:: EXCERPT TO READ ::
In 1938 he was appointed by New York City Mayor Fiorello La Guardia to the Board of Higher Education, replacing Arthur M. Howe. La Guardia reappointed him for a second term, of nine years, in 1940. By the following year, he was chairman of the conduct committee for the Board, and was elected chairman of the administrative committee of Brooklyn College. His Board of Higher Education duties included leading the investigation for the Rapp-Coudert Committee into the extent of communist influence within the public schools.

:: REQUEST A ::
Summarize the passage on the Board of Higher Education appointment in two sentences.

:: RECORDS ::

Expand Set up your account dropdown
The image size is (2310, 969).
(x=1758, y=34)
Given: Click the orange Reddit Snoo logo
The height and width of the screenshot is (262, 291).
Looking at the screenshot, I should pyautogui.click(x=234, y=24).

:: REQUEST B ::
Rewrite part of the listing as a JSON list of strings, one string per line and blank lines omitted. Begin at the line of the listing that contains "Given: Click the orange Reddit Snoo logo", and stop after the last line of the listing.

:: OUTPUT A ::
In 1938 New York City Mayor Fiorello La Guardia appointed him to the Board of Higher Education to replace Arthur M. Howe, and in 1940 reappointed him for a second, nine-year term. By the following year he chaired the Board's conduct committee and had been elected chairman of Brooklyn College's administrative committee, and his Board duties included leading the investigation for the Rapp-Coudert Committee into the extent of communist influence within the public schools.

:: OUTPUT B ::
[
  "Given: Click the orange Reddit Snoo logo",
  "The height and width of the screenshot is (262, 291).",
  "Looking at the screenshot, I should pyautogui.click(x=234, y=24)."
]